Anyway, I refuse to be one of those people. Several years ago I set a goal for myself to read at least 2 books a month. I have kept that goal going every year since. Some years I have read way more than that. Other years, I’m barely at my quota. 2016 was not a big reading year for me. But I did manage to read more than 2 books per month. My wife puts me to shame on this, but she is a much faster reader than I am, so….yeah.

Here is a list of the books I read last year in order of completion. Some were great. Others not so much. A few were life-changing. Others were rather forgettable. Regardless, we become the sum total of the stories we experience.

  1. The Day I Met Jesusby Frank Viola and Mary Demuth
  2. Man of Godby Charles Stanley
  3. How to Start a Riot, by Jonathan Storment
  4. More or Less, by Jeff Shinabarger
  5. God’s Pursuit of Man, by A.W. Tozer
  6. Magnus Chase: The Sword of Summer, by Rick Riordan
  7. Taking Theology to Youth Ministry, by Andrew Root
  8. Jesus > Religion, by Jefferson Bethke
  9. An Abundance of Katherines, by John Green
  10. King of Thorns, by Mark Lawrence
  11. Emperor of Thorns, by Mark Lawrence
  12. Searching for Sunday, by Rachel Held Evans
  13. All Is Grace: A Ragamuffin Memoir, by Brennan Manning
  14. Love Does, by Bob Goff
  15. Jesus Creed, by Scot McKnight
  16. Accidental Saints, by Nadia Bolz-Weber
  17. Paper Towns, by John Green
  18. A Farewell to Mars, by Brian Zahnd
  19. Deeply Odd, by Dean Koontz
  20. The Ranger’s Apprentice: The Ruins of Golan, by John Flanagan
  21. The Ranger’s Apprentice: The Burning Bridge, by John Flanagan
  22. Finding God in the Waves, by Mike McHargue
  23. Saint Odd, by Dean Koontz
  24. The Road Back to You, by Ian Cron and Suzanne Stabile
  25. Magnus Chase: Thor’s Hammer, by Rick Riodan
  26. The Trials of Apollo, by Rick Riordan
  27. Steal Like an Artist, by Austin Kleon
  28. The Deborah Club, by D.W. Pierce
  29. The Bible Tells Me So, by Peter Enns
So that’s my list. Looking back, I can remember where I was in life while reading these books – trips I was on, emotions I was wrestling with, how I was growing and changing as a person. When reading a book, a little bit of that author remains with you, becomes part of you – just like eating a meal.

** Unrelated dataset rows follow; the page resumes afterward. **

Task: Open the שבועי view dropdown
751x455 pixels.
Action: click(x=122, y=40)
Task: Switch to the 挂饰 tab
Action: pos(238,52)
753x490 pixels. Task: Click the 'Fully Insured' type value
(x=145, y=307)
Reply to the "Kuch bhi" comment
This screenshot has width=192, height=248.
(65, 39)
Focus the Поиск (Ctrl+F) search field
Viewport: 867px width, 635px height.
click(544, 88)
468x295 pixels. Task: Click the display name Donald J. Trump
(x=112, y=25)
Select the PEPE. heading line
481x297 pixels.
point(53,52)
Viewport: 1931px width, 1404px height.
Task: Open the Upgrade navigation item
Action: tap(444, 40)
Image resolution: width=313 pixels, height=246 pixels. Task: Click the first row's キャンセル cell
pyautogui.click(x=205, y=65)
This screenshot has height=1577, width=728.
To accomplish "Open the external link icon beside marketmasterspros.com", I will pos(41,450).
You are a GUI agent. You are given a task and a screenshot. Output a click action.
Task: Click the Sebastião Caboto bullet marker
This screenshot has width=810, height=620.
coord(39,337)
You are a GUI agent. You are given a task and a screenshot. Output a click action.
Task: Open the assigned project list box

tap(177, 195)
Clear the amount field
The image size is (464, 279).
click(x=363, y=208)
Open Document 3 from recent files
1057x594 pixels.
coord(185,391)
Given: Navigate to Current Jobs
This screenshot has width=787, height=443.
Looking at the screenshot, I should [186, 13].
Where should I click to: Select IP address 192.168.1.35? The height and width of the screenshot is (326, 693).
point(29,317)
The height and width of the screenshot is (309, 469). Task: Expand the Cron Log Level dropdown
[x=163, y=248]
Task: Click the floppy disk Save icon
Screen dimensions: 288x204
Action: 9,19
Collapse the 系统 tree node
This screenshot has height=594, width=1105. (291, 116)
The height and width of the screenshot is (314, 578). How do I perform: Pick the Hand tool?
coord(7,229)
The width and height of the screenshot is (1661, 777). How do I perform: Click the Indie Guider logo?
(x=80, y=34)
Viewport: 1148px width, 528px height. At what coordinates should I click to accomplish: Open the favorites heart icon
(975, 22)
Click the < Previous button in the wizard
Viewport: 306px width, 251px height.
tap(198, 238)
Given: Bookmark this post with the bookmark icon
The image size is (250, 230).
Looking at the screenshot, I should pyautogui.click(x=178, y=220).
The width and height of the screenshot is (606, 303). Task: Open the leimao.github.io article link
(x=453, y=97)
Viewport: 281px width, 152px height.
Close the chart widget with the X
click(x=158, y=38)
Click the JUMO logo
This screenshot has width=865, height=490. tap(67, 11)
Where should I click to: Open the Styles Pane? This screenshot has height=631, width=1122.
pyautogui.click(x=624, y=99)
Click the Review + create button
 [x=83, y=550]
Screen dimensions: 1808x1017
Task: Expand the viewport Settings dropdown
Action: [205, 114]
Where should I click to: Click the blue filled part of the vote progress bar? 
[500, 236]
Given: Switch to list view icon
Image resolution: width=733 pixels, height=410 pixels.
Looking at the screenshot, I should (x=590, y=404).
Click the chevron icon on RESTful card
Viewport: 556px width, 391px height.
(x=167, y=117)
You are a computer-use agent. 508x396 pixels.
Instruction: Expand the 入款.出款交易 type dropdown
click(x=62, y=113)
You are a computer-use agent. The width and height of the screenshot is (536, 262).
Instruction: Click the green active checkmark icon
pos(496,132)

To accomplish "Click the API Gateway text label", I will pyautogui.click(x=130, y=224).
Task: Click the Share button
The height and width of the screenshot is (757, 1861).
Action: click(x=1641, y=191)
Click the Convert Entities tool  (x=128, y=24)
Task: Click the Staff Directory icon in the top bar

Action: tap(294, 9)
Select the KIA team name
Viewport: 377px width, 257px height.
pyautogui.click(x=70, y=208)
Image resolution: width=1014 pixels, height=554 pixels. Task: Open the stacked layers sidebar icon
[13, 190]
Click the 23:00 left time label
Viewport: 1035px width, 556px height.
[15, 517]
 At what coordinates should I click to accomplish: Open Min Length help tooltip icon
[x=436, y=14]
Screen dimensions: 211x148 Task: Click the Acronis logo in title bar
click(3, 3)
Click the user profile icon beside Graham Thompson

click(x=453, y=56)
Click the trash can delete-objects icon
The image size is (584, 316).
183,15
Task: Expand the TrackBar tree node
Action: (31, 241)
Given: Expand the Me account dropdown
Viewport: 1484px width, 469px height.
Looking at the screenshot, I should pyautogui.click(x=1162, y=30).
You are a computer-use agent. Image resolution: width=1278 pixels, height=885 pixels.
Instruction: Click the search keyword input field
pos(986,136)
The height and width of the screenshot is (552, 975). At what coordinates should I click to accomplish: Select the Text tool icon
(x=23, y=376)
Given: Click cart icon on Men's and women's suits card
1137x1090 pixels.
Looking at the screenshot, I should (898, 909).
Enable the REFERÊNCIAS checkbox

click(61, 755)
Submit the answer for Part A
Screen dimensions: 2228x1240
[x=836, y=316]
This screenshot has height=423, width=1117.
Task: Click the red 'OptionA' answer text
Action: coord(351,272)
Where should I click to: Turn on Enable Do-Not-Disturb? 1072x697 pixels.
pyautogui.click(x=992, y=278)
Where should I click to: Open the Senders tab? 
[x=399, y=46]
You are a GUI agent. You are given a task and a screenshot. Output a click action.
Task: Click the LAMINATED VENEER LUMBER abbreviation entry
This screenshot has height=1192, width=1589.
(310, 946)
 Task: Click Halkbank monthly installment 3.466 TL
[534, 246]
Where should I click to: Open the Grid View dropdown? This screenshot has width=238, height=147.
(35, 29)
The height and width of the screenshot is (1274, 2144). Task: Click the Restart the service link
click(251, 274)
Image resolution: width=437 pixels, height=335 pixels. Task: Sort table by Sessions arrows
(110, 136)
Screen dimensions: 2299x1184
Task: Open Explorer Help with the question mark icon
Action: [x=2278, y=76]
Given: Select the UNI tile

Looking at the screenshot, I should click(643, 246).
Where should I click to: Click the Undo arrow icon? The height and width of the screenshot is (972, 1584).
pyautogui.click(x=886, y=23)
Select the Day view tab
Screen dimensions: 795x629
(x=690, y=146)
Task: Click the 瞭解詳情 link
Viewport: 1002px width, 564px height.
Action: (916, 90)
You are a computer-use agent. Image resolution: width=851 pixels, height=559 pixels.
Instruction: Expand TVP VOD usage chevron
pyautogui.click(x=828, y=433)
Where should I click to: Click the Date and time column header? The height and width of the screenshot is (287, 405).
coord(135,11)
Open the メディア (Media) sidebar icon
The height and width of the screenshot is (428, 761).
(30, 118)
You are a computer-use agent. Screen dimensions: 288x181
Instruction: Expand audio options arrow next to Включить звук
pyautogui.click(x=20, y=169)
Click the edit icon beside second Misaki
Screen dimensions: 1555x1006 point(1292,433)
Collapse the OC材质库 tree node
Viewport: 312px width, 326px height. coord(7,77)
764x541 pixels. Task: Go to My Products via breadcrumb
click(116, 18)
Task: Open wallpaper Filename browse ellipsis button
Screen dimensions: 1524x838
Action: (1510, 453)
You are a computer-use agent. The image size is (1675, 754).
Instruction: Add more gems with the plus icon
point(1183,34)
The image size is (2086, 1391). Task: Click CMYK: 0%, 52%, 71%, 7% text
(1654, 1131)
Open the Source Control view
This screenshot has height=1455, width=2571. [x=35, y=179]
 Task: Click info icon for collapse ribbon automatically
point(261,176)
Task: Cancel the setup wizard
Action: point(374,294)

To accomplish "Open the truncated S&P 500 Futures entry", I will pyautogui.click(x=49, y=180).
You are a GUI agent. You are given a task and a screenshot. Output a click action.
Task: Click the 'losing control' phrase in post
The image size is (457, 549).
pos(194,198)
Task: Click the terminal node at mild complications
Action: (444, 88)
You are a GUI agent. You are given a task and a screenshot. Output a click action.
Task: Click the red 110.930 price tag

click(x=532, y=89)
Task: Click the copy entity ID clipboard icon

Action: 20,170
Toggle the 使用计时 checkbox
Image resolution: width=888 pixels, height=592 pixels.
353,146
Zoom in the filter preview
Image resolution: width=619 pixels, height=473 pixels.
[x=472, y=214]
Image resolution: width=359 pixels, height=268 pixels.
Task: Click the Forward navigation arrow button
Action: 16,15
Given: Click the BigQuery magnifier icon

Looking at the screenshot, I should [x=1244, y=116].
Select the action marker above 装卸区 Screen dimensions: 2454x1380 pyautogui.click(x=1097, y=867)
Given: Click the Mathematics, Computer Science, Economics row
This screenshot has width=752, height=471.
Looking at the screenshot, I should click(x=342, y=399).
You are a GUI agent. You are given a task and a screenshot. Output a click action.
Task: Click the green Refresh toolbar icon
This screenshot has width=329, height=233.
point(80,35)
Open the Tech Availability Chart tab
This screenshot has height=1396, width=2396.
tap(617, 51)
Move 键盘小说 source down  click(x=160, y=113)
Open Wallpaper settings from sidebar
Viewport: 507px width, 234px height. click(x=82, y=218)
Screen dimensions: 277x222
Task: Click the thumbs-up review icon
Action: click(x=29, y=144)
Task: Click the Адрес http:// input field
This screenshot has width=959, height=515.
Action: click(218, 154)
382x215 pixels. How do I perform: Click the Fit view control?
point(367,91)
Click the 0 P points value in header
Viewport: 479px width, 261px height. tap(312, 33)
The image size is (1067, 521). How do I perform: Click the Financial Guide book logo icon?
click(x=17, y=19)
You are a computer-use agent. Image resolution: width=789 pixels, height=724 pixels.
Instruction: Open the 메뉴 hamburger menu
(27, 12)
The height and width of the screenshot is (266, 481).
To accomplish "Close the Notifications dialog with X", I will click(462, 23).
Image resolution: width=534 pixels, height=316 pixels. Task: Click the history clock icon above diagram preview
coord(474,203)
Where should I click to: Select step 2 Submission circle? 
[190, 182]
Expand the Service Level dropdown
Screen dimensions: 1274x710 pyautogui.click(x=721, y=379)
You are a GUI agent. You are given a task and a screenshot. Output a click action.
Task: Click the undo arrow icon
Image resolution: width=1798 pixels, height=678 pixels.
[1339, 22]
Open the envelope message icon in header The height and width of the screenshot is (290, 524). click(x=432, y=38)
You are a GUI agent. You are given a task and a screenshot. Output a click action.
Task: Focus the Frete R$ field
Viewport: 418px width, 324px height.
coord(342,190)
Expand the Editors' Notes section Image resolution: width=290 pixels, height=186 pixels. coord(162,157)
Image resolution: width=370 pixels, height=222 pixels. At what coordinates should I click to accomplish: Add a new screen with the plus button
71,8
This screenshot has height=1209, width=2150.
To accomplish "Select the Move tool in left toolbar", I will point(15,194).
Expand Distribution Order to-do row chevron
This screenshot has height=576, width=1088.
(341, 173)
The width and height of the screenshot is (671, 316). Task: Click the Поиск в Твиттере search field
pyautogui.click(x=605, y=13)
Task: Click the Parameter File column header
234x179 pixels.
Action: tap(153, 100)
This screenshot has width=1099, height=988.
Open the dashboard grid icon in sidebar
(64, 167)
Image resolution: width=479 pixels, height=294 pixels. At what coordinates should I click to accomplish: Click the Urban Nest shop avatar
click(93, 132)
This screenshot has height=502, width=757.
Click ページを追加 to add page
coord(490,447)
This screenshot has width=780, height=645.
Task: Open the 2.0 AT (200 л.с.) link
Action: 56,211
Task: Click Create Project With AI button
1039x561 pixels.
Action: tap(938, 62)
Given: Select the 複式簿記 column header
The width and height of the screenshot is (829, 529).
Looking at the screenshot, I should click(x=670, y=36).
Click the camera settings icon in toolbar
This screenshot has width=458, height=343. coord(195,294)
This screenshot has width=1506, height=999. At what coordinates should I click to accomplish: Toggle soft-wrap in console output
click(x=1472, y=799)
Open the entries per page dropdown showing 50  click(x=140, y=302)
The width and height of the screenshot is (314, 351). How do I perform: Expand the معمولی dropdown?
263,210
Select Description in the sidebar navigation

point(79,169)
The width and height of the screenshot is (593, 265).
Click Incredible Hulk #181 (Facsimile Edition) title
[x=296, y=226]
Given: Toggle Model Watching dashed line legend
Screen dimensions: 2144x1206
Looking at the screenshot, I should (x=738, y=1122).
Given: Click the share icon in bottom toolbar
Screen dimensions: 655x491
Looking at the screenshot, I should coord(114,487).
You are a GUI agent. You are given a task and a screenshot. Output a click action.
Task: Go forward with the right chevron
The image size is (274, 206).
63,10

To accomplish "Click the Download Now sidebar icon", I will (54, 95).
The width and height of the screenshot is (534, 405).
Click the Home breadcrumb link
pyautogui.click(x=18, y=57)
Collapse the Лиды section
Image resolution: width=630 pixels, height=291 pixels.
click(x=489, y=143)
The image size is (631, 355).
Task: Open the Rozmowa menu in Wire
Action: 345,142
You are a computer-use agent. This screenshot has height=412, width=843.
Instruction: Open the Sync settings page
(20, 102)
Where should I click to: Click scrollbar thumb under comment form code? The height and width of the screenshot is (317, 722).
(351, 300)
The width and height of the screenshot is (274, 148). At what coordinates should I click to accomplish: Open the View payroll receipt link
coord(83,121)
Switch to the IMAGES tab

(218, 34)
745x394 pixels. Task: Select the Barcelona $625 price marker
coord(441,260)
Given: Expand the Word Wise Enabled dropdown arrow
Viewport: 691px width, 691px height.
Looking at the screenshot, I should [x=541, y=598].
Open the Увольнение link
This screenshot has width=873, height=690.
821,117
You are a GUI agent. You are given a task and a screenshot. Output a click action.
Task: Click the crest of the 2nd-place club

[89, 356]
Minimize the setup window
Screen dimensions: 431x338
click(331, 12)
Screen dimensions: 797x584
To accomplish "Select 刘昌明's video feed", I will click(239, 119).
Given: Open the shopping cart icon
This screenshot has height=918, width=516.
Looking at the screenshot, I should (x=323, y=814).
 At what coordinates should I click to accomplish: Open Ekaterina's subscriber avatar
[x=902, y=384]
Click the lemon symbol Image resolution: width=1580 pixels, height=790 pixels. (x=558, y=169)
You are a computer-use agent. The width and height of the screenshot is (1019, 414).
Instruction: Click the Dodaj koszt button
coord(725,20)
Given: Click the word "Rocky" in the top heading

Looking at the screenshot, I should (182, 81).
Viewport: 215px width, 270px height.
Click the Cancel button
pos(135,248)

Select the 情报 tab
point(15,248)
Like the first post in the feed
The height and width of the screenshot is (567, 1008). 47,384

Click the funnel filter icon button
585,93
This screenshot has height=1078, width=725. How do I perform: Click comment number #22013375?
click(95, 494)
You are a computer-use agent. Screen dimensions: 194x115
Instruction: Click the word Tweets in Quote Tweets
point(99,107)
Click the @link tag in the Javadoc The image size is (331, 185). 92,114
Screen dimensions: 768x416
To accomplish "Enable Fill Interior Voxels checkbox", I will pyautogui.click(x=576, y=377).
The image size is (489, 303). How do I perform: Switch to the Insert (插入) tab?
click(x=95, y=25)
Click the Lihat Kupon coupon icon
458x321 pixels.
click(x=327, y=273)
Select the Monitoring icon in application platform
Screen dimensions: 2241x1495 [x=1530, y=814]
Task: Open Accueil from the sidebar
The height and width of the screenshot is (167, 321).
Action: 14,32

Some books I look forward to reading (or am currently working on) this year: 

  • Water to Wine, by Brian Zahnd
  • God’s Favorite Place on Earth, by Frank Viola
  • How to Survive a Shipwreck, by Jonathan Martin
  • The Day the Revolution Began, by N.T. Wright
  • Present Over Perfect, by Shauna Niequist
  • In addition to reading the whole Bible in somewhat chronological order
What would you add to that list? What good books have you read that you would recommend?